An associate is an entity over which the Group is in a position to exercise significant influence, but not control or joint control, through the financial and operating policy decisions of the investee entity. As Leaf is an investment company, and its investments held in associates are designated as held at fair value through profit or loss, the provisions of IAS 28 'Investments in Associates' do not apply. Such investments are measured at fair value, with changes in fair value recognised in profit or loss in the period in which they occur.

 

(iv) Joint ventures

 

A joint venture is a contractual arrangement whereby two or more parties undertake an economic activity that is subject to joint control. As the Company is an investment company, and its interests held in joint ventures are designated as held at fair value through profit or loss, the provisions of IAS 31 'Interests in Joint Ventures' do not apply. Such interests are measured at fair value, with changes in fair value recognised in profit or loss in the period in which they occur.

 

(v) Transactions eliminated on consolidation

 

Intra-group balances and transactions, and any unrealised gains arising from intra-group transactions, are eliminated in preparing the consolidated financial statements.

 

(b) Property, plant and equipment

 

(i) Recognition and measurement

 

Items of property, plant and equipment are measured at cost less accumulated depreciation and accumulated impairment losses. Cost includes expenditure that is directly attributable to the acquisition of the asset. The cost of self-constructed assets includes the cost of materials and direct labour, any other costs directly attributable to bringing the assets to a working condition for their intended use, the costs of dismantling and removing the items and restoring the site on which they are located, and capitalised borrowing costs. Cost also may include transfers from other comprehensive income of any gain or loss on qualifying cash flow hedges of foreign currency purchases of property, plant and equipment. Purchased software that is integral to the functionality of the related equipment is capitalised as part of that equipment.

**LISTED ENTRIES**
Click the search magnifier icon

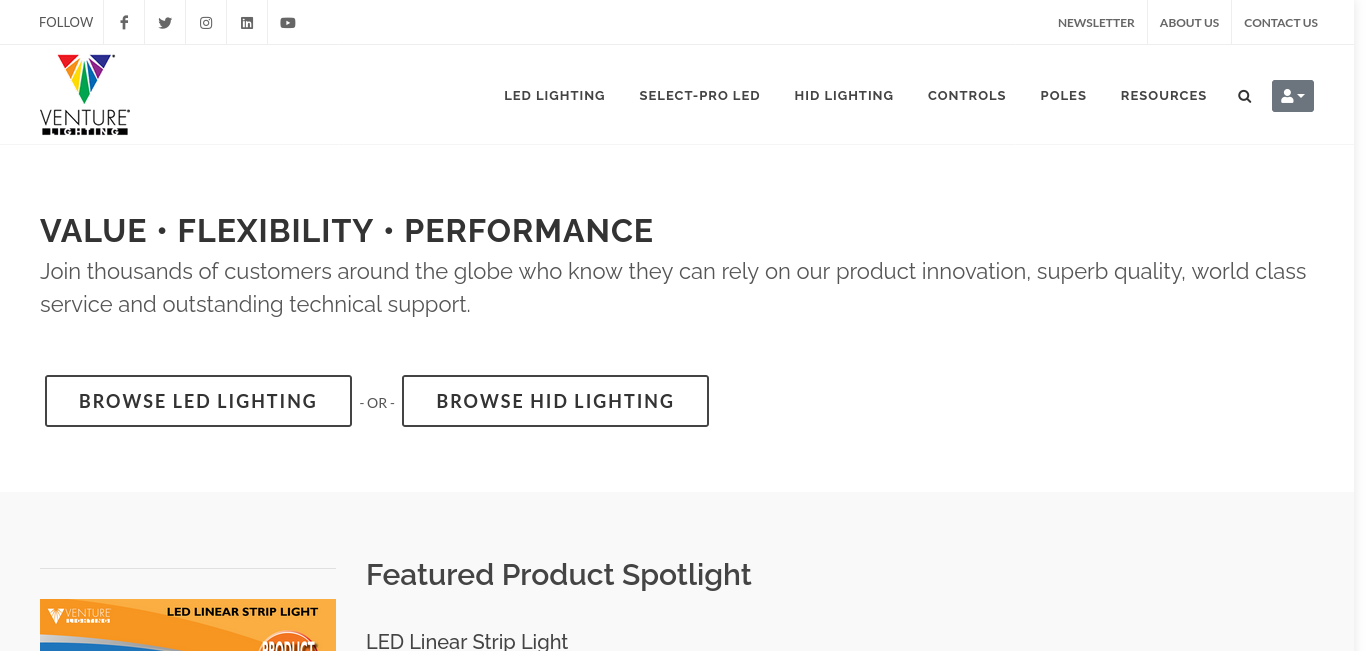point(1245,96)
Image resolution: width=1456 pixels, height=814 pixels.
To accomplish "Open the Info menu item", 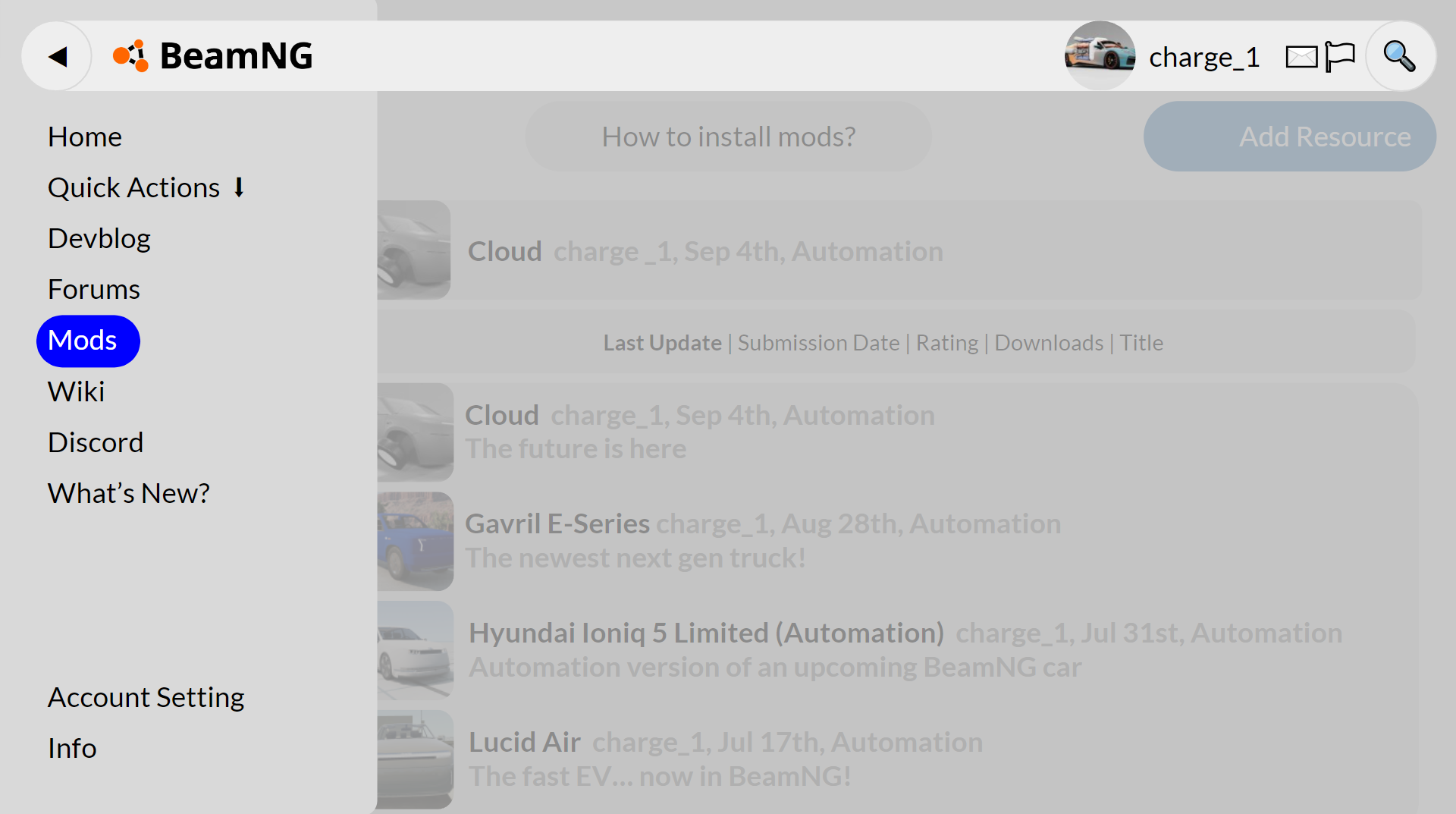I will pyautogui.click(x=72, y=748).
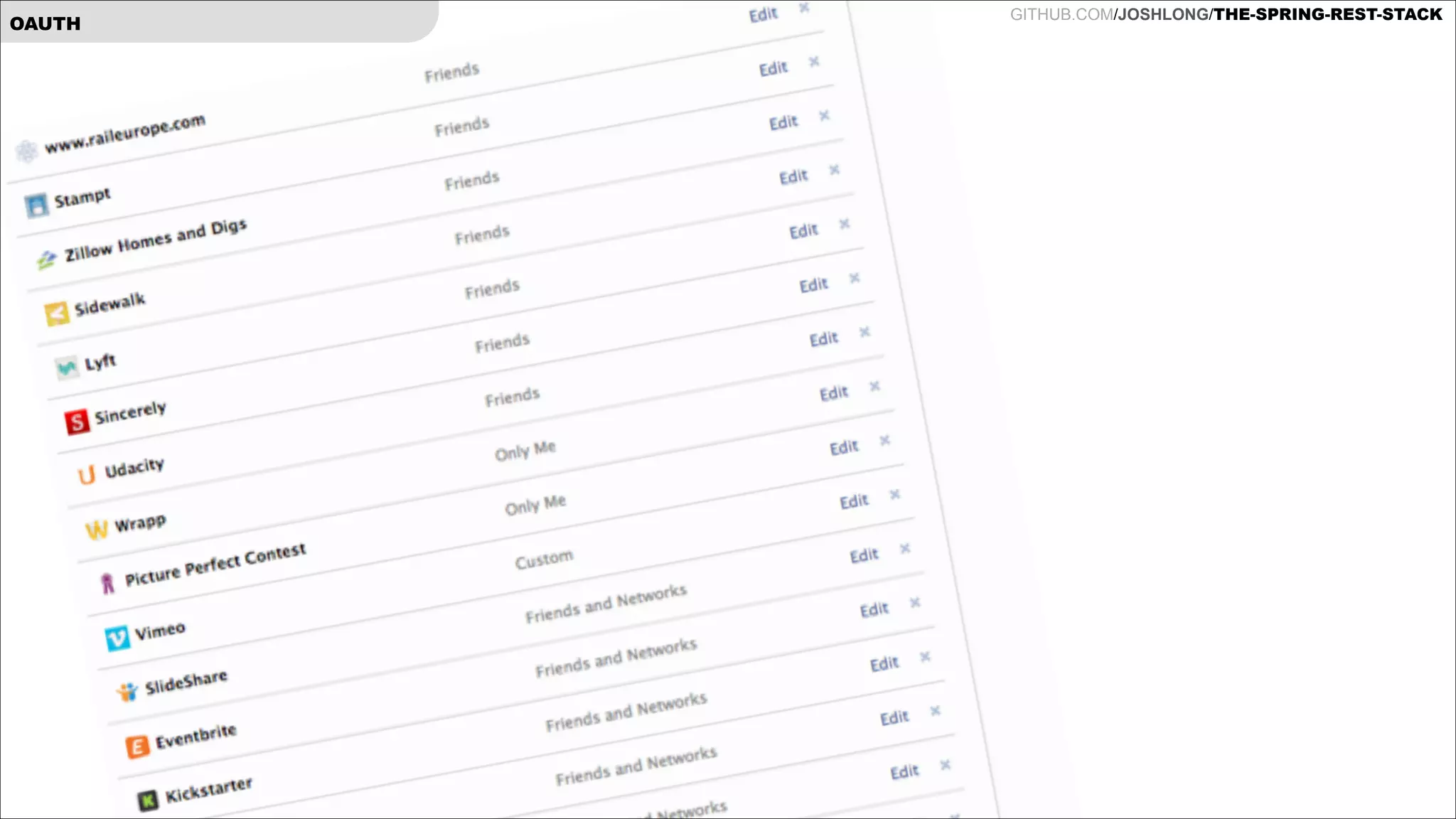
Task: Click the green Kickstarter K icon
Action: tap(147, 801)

**TO BE DONE**
In the accounting policies excerpt:
(a) Which standard does not apply to the Company's interests in joint ventures?
(b) How are items of property, plant and equipment measured?
(c) What kind of purchased software is capitalized as part of the related equipment?
The material was drawn from a separate source.

**EXPECTED ANSWER**
(a) IAS 31 'Interests in Joint Ventures'
(b) At cost less accumulated depreciation and accumulated impairment losses
(c) Software that is integral to the functionality of the related equipment